Hugging Face Releases Free ChatGPT Clone: HuggingChat
Hugging Face, an AI community and platform that provides free open source tools for developing machine learning and AI apps, has released a new open source ChatGPT clone called HuggingChat. This clone is free to use, and no registration is required to access it. HuggingChat is based on the Open Assistant Conversational AI Model, which is a project of the non-profit Large-scale Artificial Intelligence Open Network (LAION). LAION is a global non-profit organization dedicated to providing access to cutting-edge technology as open source. The goal of Hugging Face is to democratize machine learning research and its applications in order to have a positive impact on our world.
The HuggingChat ChatGPT clone was created using the same training methodology created by OpenAI known as reinforcement learning from human feedback (RLHF). RLHF is a technique for creating a high-quality human-annotated and quality rated dataset of questions and answers that can be used to train AI to follow directions. With this release, Hugging Face has accomplished their goal of putting the RLHF technique within reach of anyone who wants to train an AI.
The OpenAssistant Conversations Dataset (OASST1) was used to train HuggingChat. This dataset is very new and contains data that was collected up until April 12, 2023. The dataset consists of 161,443 messages distributed across 66,497 conversation trees in 35 different languages and is annotated with 461,292 quality ratings. The dataset is the result of a crowdsourcing effort by over 13,000 volunteers worldwide. However, the crowdsourcing approach introduced limitations in the dataset's quality in the form of cultural and subjective biases of the individuals who created and rated the training data.
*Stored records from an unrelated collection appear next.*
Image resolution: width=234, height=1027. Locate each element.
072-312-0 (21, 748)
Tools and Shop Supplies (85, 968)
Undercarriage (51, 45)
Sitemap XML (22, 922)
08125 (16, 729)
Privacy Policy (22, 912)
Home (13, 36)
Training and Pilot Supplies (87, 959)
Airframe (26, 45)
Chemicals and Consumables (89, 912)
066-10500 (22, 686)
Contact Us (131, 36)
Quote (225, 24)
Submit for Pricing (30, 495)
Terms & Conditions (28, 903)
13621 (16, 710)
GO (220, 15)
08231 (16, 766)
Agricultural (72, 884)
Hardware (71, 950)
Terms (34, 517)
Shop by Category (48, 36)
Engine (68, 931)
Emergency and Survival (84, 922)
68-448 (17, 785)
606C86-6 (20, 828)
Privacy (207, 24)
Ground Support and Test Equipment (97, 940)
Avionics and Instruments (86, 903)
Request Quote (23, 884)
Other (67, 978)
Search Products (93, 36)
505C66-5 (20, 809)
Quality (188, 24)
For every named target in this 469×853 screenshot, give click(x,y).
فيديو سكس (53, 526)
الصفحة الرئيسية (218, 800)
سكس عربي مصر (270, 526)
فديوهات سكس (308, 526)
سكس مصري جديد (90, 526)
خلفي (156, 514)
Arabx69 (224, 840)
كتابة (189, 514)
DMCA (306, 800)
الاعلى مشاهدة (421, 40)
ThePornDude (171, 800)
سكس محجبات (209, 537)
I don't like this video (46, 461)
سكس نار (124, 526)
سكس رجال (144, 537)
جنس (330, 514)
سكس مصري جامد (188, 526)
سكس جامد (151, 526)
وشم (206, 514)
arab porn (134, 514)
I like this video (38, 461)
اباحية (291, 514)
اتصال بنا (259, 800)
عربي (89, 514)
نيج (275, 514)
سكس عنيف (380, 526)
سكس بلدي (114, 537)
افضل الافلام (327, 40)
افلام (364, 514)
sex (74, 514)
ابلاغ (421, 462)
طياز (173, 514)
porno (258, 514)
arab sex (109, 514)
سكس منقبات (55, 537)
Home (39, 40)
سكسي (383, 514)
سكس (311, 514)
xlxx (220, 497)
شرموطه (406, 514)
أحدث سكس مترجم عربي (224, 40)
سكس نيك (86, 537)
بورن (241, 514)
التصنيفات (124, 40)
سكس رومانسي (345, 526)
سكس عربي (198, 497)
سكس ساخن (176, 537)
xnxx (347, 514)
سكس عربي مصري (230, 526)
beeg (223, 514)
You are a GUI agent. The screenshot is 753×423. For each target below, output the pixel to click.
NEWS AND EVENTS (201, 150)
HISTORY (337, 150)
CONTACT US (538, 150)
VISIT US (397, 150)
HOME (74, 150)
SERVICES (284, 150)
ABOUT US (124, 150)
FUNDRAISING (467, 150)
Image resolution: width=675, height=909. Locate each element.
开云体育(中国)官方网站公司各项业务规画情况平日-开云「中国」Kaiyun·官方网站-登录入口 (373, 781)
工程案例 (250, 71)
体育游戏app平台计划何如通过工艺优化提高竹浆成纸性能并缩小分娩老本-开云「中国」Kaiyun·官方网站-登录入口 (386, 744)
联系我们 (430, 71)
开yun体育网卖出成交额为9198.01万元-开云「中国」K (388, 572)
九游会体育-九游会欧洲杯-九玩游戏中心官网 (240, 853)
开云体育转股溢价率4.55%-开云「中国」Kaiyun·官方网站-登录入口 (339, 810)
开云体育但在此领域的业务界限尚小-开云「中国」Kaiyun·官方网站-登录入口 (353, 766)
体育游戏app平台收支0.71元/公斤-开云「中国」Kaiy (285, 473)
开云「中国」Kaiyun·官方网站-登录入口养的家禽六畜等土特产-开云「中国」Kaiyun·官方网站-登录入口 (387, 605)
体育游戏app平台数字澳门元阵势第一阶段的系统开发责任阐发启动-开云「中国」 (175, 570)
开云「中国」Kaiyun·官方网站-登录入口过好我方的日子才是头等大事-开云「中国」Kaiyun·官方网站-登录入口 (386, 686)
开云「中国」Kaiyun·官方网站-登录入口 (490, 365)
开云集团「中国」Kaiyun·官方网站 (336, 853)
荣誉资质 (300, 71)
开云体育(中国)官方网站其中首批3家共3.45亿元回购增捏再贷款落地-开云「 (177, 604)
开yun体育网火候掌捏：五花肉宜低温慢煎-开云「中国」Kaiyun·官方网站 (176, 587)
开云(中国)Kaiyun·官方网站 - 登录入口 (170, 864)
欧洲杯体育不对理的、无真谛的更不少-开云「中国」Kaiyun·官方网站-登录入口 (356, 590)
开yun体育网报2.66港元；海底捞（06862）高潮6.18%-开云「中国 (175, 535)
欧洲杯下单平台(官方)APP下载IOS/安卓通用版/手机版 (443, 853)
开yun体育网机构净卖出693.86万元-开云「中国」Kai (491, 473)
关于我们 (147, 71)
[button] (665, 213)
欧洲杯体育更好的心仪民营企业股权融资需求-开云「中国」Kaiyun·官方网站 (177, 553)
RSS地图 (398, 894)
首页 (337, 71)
The researchers who created the dataset also warned that participants who were more engaged contributed more, creating an uneven distribution of their values and biases. The researchers conclude that the dataset may not represent the diversity of viewpoints across all the contributors. However, they stand behind the dataset because it was created with strict quality guidelines to prevent harmful content and to encourage contributors to generate high-quality responses.
Although HuggingChat is not yet at the ChatGPT level of output, it is still an impressive achievement and an important step for the open source community. The app page lists it as version 0.0, which should give an idea of how mature it is at this point. HuggingChat is open for users right now, and users do not have to create a login account to access it.